An insatiable appetite for ancient and modern tongues

Alternative Names: New Persian, Farsi.


Classification: Indo-European, Indo-Iranian, Iranian, Southwestern Iranian.


Overview. Modern Persian or New Persian is a descendant of Old Persian, the official language of the Achaemenid dynasty, and of Middle Persian (Pahlavi), the official language of the Sassanian dynasty. Persian originated in the Iranian province of Fars (Pars) in southwest Iran and during the Achaemenid (c. 558-330 BCE) and Sassanid (224-651 CE) empires was established in eastern Iran, northern Afghanistan and Central Asia. In many parts of Asia, Persian became the literary language, the language of administration, and also a lingua franca. 

    After the fall of the Sassanids and the conversion of its empire to Islam, Arabic acquired a great influence on Persian providing it with a new writing system (which replaced Pahlavi) and a great deal of vocabulary. The modern language has lost in great measure the inflective character of Indo-European.


Distribution. Iran, Afghanistan, Tajikistan, Uzbekistan, and parts of Iraq, Turkey, and scattered areas of the Caucasus Mountains (see Indo-European map).


Varieties. There are Western and Eastern ones. The Western varieties include Persian of Iran (Farsi, with many regional dialects), Khorasani prevalent in the eastern part of the country, and Caucasian Tat Persian spoken in Azerbaijan, Dagestan and Armenia.

The Eastern varieties are those of Tajikistan (Tajik) and Afghanistan (Dari, Hazaragi, Aymaq). Tajik, spoken in Tajikistan and parts of Uzbekistan, is considered by some as a separate language.


Status. Persian is the official language of Iran, Dari is one of the two official languages of Afghanistan (Pashto is the other), Tajik is the official language of Tajikistan.


Speakers. There are about 67 million Persian speakers (including those the Afghan varieties and Tajik) distributed in the following countries (numbers in millions). Farsi is the mother tongue of around 60% of the total population of Iran.


                                                                

Iran

Afghanistan

Tajikistan

Uzbekistan

Pakistan

Irak

 

46.0

12.5

5.6

1.3

1.0

0.2

        


Oldest Documents. The earliest texts in Modern Persian are three brief inscriptions dating from the middle of the eighth century found in eastern Afghanistan written in Hebrew characters. Literature in Modern Persian emerged in the 9-10th centuries.

========

[Requirements]
1 – Reproduce the Persian language overview verbatim, everything from "Distribution. Iran, Afghanistan, Tajikistan, Uzbekistan, and" down to "(see Indo-European map).".
2 – Continue the overview of the Persian language from the point where it ends.

[Provided material]
========

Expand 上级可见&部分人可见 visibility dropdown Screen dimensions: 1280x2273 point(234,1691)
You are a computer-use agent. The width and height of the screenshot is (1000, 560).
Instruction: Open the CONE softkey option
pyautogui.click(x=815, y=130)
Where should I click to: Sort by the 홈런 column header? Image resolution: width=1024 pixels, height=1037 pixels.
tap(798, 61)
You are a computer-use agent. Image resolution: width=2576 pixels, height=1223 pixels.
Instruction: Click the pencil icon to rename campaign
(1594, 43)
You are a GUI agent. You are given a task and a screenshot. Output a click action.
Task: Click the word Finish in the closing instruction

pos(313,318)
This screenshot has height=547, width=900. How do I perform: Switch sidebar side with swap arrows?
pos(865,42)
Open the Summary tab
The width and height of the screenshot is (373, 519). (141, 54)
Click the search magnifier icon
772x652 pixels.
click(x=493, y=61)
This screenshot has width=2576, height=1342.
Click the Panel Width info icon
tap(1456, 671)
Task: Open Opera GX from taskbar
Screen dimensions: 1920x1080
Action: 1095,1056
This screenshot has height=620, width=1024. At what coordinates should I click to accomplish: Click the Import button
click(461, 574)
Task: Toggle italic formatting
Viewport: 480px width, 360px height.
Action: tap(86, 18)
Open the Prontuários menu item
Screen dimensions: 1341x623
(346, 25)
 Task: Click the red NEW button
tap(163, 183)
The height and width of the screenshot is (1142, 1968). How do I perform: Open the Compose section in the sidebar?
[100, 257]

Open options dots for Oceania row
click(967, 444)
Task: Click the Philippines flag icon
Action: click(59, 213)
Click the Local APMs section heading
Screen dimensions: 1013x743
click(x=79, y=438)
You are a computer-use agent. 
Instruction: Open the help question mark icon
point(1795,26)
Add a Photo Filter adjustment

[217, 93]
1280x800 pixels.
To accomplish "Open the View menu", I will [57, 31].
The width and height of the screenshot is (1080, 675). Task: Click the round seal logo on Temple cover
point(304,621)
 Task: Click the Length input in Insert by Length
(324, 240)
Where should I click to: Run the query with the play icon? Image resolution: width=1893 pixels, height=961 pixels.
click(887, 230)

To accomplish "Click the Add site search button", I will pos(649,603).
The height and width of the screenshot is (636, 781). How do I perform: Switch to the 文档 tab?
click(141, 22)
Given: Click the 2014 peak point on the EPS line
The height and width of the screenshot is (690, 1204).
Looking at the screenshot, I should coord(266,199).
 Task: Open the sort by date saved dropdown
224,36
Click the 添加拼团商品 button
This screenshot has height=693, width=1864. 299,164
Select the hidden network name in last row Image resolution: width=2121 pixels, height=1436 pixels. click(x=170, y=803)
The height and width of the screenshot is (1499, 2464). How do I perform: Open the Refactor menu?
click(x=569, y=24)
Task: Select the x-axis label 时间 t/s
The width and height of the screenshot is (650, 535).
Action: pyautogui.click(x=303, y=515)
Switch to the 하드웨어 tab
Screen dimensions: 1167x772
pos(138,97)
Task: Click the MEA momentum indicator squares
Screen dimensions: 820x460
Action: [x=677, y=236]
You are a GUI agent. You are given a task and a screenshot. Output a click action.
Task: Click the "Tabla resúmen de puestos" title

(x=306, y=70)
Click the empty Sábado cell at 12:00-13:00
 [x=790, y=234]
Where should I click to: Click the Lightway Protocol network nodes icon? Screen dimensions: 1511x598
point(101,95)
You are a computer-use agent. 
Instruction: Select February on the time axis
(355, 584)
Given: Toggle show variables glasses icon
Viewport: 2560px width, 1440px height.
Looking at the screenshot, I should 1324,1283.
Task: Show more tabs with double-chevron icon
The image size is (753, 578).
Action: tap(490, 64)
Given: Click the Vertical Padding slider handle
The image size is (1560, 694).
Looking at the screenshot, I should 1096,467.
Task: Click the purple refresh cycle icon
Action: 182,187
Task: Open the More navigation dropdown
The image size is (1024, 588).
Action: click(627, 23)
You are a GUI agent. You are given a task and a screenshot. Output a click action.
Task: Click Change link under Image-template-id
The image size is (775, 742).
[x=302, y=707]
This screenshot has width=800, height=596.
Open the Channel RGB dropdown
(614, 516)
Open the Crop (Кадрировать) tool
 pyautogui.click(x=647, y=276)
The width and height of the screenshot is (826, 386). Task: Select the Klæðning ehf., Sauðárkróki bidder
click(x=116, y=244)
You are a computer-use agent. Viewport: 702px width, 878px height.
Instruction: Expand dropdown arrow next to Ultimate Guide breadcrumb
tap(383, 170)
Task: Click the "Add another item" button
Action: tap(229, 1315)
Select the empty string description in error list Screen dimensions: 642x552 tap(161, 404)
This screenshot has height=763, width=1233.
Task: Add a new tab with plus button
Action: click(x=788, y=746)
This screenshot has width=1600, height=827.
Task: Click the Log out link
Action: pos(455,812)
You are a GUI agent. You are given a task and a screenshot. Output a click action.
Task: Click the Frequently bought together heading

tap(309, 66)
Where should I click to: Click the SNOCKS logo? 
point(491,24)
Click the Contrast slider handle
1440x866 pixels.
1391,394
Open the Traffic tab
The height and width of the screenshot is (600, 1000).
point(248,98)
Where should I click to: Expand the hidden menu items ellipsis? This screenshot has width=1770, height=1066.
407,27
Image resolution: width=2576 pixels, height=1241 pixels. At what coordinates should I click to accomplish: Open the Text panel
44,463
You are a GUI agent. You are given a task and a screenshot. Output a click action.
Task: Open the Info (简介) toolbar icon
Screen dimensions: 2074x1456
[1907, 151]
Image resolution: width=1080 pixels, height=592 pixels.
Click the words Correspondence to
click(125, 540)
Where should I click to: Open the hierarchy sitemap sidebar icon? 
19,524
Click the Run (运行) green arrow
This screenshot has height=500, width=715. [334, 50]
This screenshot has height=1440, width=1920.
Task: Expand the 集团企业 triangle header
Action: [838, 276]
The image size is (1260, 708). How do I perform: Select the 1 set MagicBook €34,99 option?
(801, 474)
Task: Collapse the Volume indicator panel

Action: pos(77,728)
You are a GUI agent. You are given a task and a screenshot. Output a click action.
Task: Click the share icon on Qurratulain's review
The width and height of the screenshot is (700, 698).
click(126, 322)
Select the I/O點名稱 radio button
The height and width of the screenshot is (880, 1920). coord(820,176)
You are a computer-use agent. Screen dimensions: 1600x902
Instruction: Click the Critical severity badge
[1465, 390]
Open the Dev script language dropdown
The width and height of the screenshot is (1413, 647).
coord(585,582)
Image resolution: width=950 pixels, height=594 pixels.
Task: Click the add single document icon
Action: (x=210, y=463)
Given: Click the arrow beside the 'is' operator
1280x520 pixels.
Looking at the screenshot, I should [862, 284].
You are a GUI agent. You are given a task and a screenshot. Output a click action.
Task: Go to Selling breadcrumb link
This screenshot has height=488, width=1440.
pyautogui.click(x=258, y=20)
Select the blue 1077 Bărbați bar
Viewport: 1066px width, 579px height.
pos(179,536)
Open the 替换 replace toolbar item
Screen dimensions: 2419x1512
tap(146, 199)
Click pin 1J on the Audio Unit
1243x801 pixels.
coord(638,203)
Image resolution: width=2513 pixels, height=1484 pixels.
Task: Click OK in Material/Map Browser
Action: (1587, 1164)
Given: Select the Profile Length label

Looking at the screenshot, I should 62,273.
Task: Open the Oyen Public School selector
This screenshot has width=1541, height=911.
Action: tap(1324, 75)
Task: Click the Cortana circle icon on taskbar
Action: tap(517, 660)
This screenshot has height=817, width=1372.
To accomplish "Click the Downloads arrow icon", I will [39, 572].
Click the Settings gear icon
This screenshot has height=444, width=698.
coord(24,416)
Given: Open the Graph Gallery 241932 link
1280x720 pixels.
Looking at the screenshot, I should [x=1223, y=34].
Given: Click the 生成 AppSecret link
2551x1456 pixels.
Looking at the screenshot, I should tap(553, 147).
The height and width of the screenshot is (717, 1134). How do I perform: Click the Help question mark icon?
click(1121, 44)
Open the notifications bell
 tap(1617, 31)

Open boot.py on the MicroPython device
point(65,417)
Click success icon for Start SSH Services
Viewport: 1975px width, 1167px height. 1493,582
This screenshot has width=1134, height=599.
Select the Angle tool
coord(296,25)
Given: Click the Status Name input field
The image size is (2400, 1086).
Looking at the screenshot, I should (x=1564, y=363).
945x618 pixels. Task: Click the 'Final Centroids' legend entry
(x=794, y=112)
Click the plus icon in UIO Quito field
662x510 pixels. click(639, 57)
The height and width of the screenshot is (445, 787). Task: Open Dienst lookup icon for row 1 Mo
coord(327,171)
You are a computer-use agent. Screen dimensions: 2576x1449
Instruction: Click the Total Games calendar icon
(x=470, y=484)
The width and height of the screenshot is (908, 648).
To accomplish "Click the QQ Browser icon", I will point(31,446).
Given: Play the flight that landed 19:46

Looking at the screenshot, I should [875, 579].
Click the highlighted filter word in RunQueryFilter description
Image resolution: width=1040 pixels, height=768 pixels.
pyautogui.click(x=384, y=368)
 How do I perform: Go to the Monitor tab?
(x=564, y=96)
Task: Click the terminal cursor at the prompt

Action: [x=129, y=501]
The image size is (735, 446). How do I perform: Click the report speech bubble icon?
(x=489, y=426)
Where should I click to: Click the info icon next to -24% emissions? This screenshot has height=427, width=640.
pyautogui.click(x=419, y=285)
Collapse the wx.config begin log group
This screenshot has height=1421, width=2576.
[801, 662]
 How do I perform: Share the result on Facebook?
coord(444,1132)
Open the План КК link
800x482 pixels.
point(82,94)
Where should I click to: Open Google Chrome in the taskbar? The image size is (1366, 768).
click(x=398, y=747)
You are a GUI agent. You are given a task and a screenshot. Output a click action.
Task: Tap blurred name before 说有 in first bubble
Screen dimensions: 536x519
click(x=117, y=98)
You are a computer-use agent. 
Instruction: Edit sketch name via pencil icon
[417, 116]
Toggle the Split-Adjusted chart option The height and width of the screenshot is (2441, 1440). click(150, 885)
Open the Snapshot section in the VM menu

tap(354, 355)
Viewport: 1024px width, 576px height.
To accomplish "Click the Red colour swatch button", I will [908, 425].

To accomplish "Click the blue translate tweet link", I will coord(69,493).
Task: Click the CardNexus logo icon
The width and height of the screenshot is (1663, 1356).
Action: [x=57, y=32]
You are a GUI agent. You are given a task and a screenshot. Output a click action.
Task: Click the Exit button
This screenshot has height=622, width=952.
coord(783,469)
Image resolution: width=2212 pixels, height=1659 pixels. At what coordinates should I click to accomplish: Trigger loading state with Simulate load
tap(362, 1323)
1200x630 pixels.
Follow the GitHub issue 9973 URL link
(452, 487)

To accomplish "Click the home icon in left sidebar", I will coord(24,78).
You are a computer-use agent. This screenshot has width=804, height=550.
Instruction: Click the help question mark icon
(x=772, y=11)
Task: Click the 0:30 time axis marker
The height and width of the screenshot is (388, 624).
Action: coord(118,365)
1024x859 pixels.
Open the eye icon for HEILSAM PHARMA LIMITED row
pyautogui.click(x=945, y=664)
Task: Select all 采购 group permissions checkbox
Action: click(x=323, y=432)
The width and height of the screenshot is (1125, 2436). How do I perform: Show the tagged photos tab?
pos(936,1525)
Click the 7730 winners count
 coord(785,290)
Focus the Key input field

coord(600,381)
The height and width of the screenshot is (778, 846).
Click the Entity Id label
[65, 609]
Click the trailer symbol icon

========

[Answer list]
1 –
Distribution. Iran, Afghanistan, Tajikistan, Uzbekistan, and parts of Iraq, Turkey, and scattered areas of the Caucasus Mountains (see Indo-European map).

2 –
Periods

Early Modern Persian (10th-12th c.). It differentiates from Late Middle Persian by the inclusion of Northwest Iranian features, by the loss of certain morphological and syntactic characteristics and, by the increasing influence of Arabic. The major document of the period is the long epic poem Shāh Nāmeh (Book of Kings) by Ferdowsi.


Classical Persian (13th-18th c.). Coincident with the great flourishing of Persian literature.


Late Modern Persian (19th c.-present). Characterized by simplification of style in the literary language and by the inclusion of features of the spoken language in it.



Phonology

Syllable structure: syllables begin with a consonant and no initial consonant clusters are allowed.  For example, Middle Persian brādar ('brother') becomes Modern Persian barādár. Thus, CV, CVC, CVCC are the permitted syllables. A glottal stop may also be found in final position.


Vowels.

  1. a)Monophthongs (6). The eight-vowel inventory of Middle Persian and Early New Persian was reduced to six. Vowel length lost importance or disappeared. [i], [u] and [ɒ] are usually considered long, tense or stable while [e], [æ] and [o] are considered short, lax or unstable.

                                                       


  1. b)Diphthongs (2): ai, au.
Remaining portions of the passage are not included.